Илья бился лбом и кулаками о стекло, он уже не мог кричать, доказывать… И вскоре он обессилел, он сползал, падал, оставляя на стекле тающие следы от рук. Молча, в упор смотрели предки его из-за зеркала и видели за его спиной пустоту, пустыню. Никто не пришел ему на смену, цветущая ветвь рода засохла, осталась торчать под палящими лучами без листьев и побегов… Почему… почему так получилось? Как ты мог, Илья? Ты играл в песочек, но что осталось от песочного города после стольких лет, ветров и дождей?
Илюша играл в песочек… Он помнит: было много, много света, обжигавший пляжный песок, откос, чуть не весь заросший травой, позади плескала и холодила спину медленная, спокойная волжская вода… Он набегался за день, накупался чуть не до простуды, устал, – теперь, сомлев на жаре, присмирев, занялся строительством: он строил песочный город. Отлетели годы, брошен портфель, разглажены морщины, – Илья Иванович, дэфэмэн, поднялся и уплыл голубым шариком… Остался – Илюша, – капает мокрый песок из кулачка, слой за слоем растут стены… Уже закручиваются улитками крыши, поднимаются сталагмитами храмы, капители колонн пускают листья аканфа…

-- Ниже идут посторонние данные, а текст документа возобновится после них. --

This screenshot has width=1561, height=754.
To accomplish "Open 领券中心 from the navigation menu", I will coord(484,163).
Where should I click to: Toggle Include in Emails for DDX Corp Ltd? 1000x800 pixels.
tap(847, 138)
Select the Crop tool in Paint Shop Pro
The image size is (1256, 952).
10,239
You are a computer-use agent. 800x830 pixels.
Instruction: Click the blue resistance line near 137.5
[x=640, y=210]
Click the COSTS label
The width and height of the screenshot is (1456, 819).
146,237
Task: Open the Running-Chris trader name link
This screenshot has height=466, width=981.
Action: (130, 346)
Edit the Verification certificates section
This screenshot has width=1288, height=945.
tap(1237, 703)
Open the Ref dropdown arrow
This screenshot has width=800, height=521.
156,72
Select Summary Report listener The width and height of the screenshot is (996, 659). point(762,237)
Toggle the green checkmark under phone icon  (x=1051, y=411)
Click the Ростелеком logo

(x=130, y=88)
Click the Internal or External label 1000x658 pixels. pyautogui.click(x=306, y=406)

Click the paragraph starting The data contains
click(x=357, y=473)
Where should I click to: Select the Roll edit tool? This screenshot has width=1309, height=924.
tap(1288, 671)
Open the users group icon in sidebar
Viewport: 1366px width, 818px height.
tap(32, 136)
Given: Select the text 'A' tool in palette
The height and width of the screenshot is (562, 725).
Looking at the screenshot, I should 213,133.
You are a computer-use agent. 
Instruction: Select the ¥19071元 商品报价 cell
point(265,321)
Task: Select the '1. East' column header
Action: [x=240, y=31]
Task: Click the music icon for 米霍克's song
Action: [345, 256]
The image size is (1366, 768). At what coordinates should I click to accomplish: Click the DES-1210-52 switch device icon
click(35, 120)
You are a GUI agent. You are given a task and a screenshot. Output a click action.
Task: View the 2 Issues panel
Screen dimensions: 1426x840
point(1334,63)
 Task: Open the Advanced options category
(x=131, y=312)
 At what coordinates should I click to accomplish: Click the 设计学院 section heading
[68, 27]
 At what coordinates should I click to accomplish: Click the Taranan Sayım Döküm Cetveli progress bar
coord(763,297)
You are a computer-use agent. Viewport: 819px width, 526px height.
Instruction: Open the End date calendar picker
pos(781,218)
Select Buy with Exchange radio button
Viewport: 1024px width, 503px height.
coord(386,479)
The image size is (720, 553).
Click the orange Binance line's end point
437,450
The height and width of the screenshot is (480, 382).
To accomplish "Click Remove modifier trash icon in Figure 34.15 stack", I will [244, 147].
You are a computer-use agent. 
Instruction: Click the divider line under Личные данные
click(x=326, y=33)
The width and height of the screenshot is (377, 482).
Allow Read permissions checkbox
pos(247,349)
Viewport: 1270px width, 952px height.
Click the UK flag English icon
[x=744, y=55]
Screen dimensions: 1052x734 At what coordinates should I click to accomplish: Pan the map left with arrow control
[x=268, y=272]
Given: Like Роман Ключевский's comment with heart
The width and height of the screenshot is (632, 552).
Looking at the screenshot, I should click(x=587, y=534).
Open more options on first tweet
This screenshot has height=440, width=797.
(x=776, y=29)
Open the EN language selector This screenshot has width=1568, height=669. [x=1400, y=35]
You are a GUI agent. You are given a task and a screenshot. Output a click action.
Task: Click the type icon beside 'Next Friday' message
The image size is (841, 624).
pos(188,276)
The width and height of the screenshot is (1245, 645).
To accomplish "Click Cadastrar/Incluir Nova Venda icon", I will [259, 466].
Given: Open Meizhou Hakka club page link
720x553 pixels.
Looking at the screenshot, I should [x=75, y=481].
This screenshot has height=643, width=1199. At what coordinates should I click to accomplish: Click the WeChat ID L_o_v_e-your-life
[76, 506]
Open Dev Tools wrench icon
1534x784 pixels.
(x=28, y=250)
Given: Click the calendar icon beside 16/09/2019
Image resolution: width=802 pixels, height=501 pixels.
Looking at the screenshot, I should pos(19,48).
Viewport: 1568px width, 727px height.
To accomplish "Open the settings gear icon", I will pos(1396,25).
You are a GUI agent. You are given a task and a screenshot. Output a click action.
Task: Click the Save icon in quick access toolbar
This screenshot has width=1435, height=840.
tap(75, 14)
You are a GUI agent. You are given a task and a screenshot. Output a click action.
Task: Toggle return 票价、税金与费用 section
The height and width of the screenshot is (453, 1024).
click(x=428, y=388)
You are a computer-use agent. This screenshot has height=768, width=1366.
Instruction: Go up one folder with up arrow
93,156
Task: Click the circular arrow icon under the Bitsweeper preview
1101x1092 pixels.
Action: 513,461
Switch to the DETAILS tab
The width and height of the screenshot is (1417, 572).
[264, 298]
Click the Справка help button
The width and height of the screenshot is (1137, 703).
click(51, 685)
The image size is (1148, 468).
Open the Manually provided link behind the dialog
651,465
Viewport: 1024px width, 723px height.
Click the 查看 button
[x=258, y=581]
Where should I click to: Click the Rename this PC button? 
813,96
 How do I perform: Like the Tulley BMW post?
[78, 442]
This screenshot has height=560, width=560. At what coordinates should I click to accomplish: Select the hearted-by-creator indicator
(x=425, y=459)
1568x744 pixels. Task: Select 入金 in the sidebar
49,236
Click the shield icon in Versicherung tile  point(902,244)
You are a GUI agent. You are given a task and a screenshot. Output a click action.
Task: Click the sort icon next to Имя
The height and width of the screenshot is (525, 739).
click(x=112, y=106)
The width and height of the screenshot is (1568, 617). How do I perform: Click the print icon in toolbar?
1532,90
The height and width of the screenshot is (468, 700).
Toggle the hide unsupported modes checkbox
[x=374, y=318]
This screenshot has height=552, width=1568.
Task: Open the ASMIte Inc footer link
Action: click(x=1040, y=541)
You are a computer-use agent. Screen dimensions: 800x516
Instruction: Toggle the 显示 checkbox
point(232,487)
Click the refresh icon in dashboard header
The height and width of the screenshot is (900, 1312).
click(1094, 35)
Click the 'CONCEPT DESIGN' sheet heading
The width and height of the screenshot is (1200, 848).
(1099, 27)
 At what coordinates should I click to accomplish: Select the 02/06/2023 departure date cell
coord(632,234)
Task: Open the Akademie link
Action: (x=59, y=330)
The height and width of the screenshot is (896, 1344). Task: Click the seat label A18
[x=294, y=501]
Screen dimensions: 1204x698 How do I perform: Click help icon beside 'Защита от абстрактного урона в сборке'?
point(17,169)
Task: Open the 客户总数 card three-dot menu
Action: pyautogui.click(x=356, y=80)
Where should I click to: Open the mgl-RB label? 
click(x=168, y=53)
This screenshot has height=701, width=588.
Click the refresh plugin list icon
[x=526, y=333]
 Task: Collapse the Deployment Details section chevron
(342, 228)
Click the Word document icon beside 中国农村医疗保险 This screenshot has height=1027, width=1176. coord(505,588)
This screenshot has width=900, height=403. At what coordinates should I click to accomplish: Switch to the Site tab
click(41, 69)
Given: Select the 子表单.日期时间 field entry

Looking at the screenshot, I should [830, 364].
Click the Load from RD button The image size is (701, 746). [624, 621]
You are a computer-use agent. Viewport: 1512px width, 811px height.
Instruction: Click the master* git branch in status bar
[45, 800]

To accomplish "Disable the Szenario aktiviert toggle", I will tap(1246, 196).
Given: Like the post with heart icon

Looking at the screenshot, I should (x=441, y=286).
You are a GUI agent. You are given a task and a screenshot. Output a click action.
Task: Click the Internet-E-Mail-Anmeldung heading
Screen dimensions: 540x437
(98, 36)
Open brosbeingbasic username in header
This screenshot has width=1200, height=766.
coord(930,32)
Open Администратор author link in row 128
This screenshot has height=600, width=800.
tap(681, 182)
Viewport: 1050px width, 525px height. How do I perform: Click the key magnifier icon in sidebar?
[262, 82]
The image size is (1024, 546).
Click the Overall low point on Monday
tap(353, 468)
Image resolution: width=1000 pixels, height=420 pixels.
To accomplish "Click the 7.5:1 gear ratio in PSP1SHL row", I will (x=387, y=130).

– Красивый город… Да, очень красивый! И очень похож на всамделишный… Сразу не отличишь…
Илюша вздохнул:
– А я бы не отказался жить здесь… Нет, не отказался бы! Даже если не в центре, а на окраине… Тринадцатый этаж, лифт, мусоропровод… Рядом – булочная, метро… Но… – он опомнился, – а если ветер? или, например, дождь на неделю зарядит? Или пройдет кто-нибудь рассеянный не смотря под ноги и нечаянно растопчет мой дом? Хорошо, что песка вокруг много и вода рядом, можно построить новый! А если пролетит по реке моторка и поднимет цунами, которое обрушится на пляж и смоет город?